[EXERCISE REQUIREMENTS] Set down the line containing "Given: Select the" and each line after it through the last line of the records, exactly, leaving pictures out.
(RECORDS SUPPLIED begins)
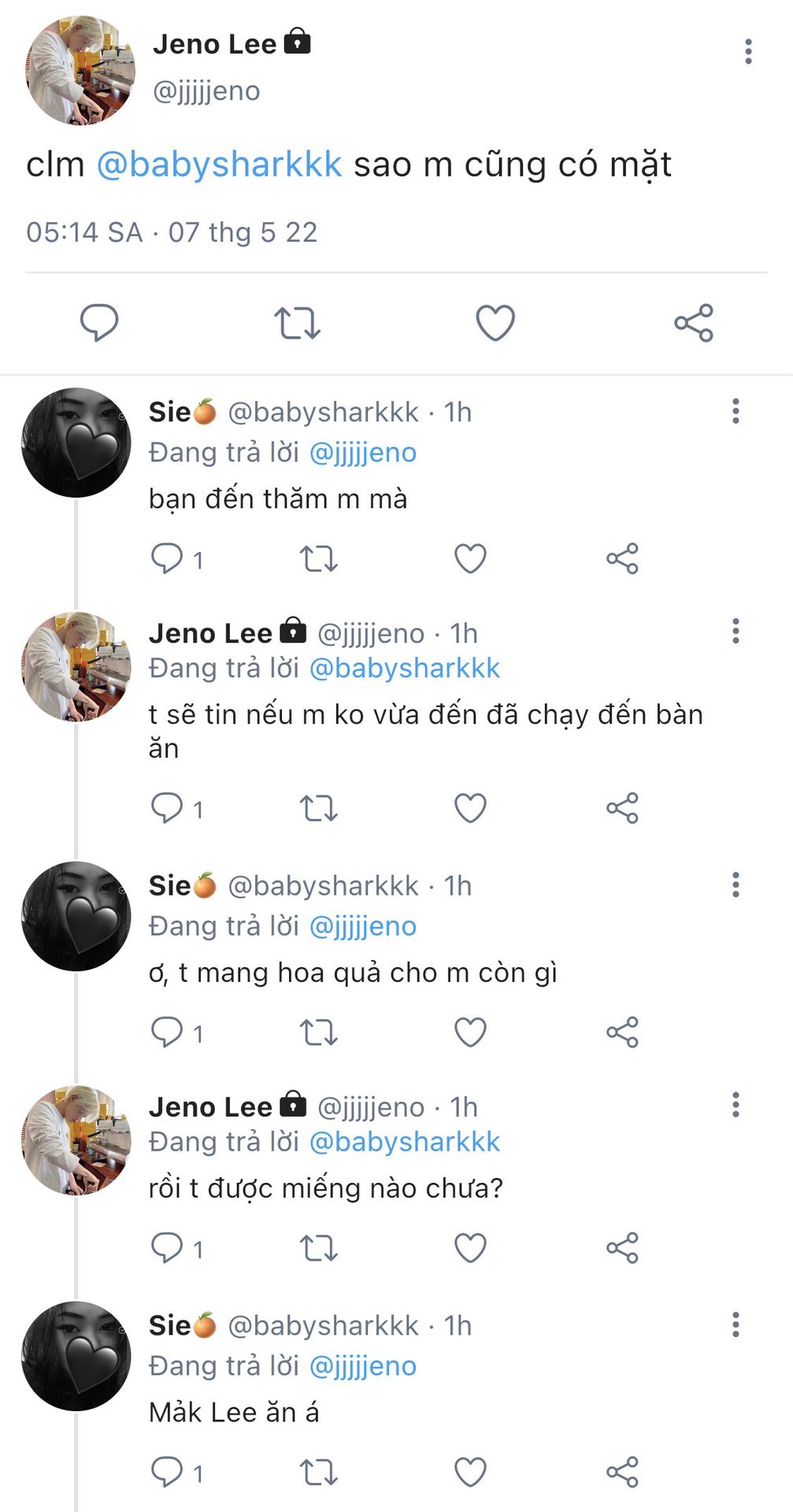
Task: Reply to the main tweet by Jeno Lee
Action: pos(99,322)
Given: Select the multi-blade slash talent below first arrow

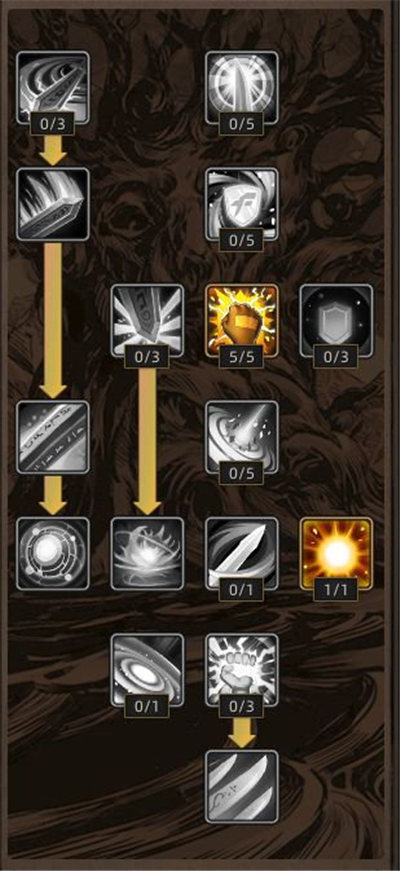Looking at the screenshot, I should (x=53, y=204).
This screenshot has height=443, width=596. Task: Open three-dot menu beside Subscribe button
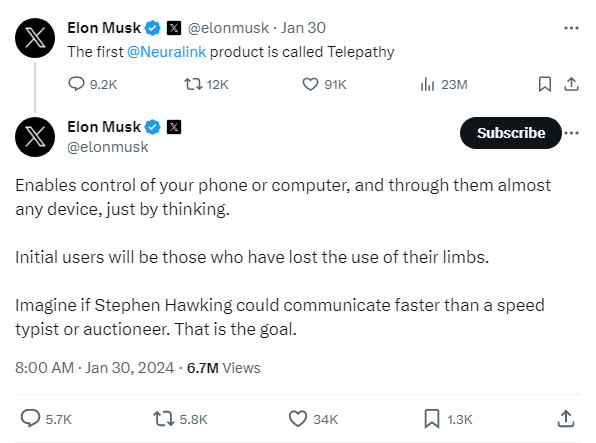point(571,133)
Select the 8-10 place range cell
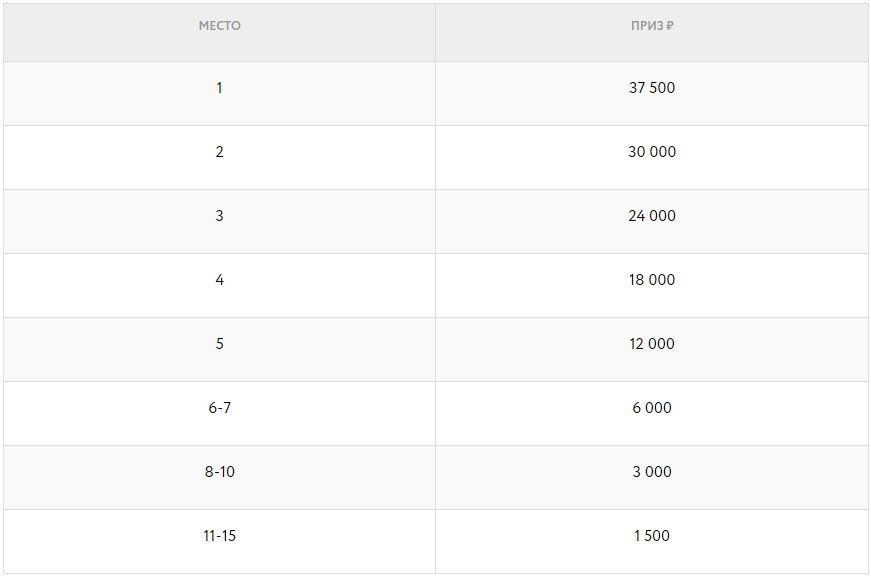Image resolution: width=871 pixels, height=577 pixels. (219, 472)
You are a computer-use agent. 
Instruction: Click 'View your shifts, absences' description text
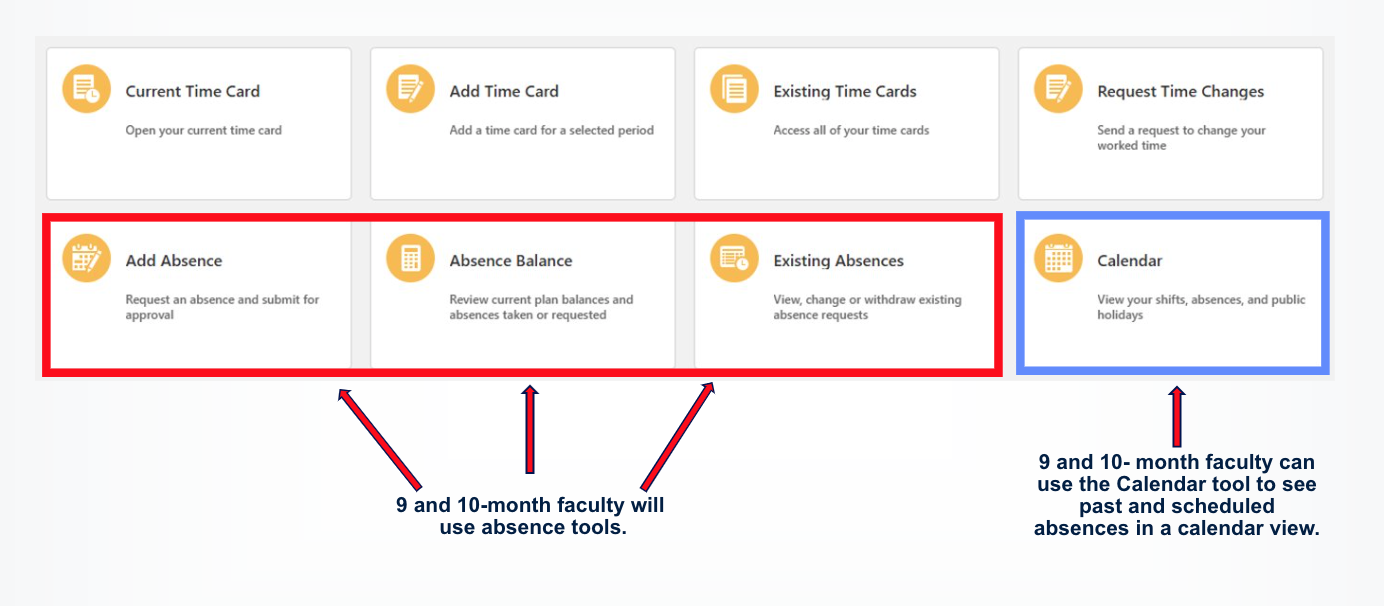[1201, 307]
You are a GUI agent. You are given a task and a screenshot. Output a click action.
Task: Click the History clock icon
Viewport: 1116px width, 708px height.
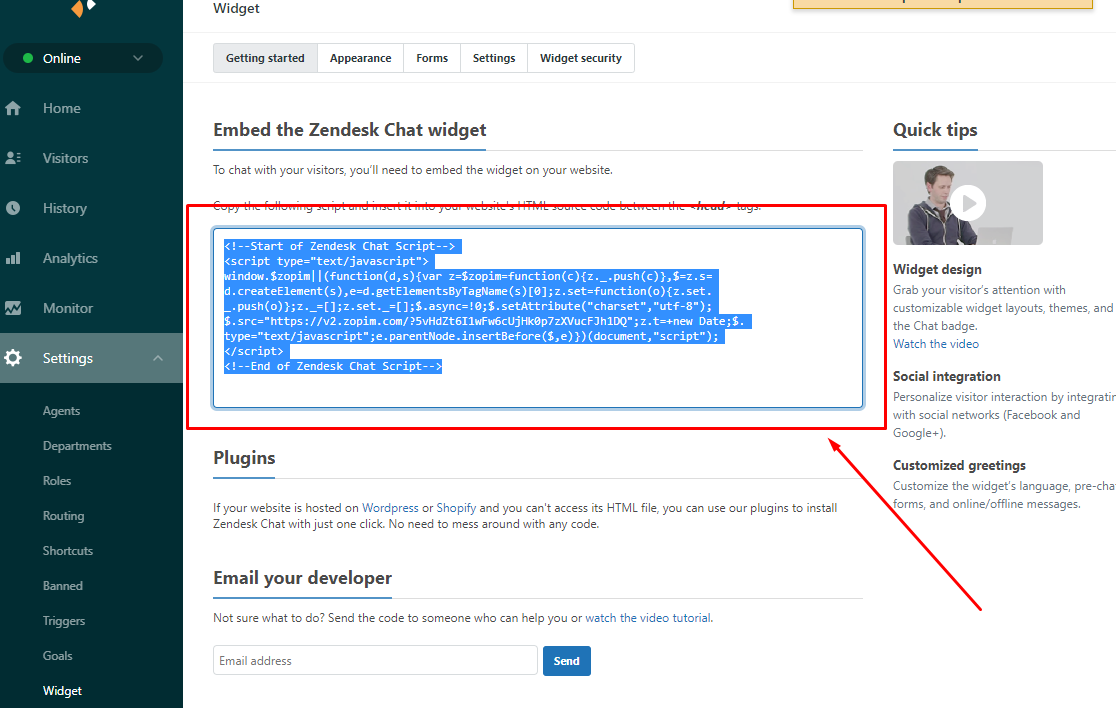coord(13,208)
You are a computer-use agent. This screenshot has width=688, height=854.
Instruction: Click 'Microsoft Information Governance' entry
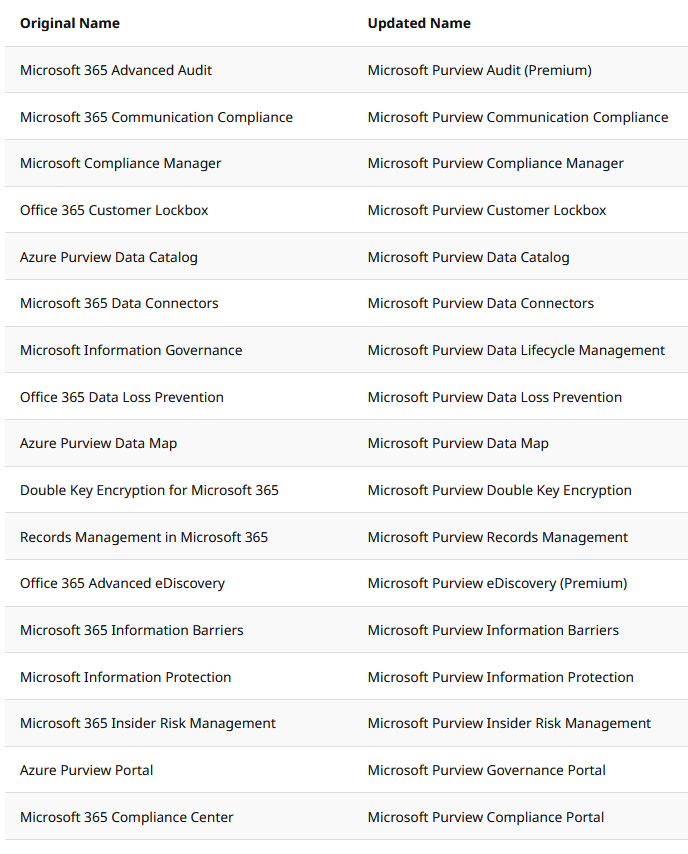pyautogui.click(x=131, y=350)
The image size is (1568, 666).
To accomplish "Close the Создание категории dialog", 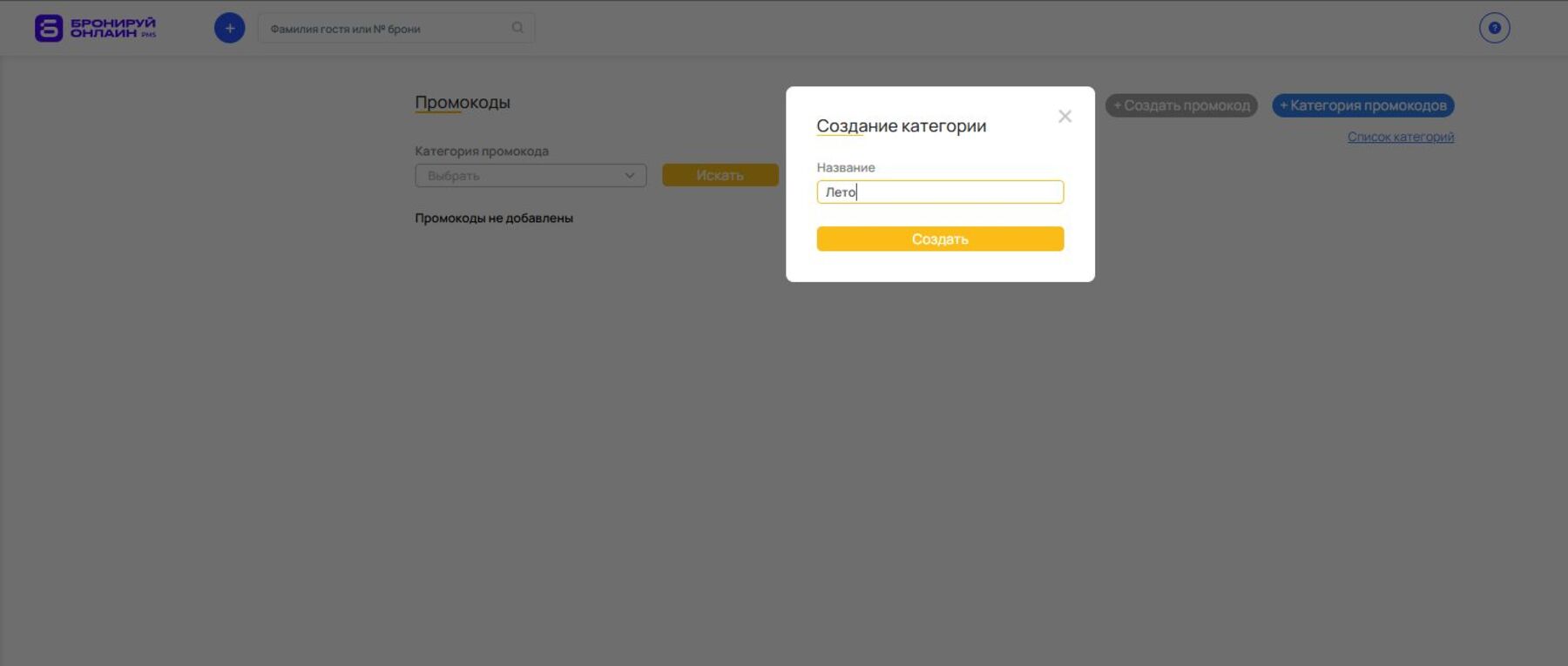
(RECORDS SUPPLIED ends)
[OUTPUT OF THE EXERCISE]
Given: Select the multi-blade slash talent below first arrow

Looking at the screenshot, I should (x=53, y=204).
This screenshot has height=443, width=596. Task: Open three-dot menu beside Subscribe button
point(571,133)
Select the 8-10 place range cell
Image resolution: width=871 pixels, height=577 pixels. (219, 472)
You are a computer-use agent. 
Instruction: Click 'View your shifts, absences' description text
[1201, 307]
You are a GUI agent. You are given a task and a screenshot. Output a click action.
Task: Click the History clock icon
Viewport: 1116px width, 708px height.
coord(13,208)
You are a computer-use agent. This screenshot has width=688, height=854.
Instruction: Click 'Microsoft Information Governance' entry
pyautogui.click(x=131, y=350)
The image size is (1568, 666).
To accomplish "Close the Создание категории dialog", 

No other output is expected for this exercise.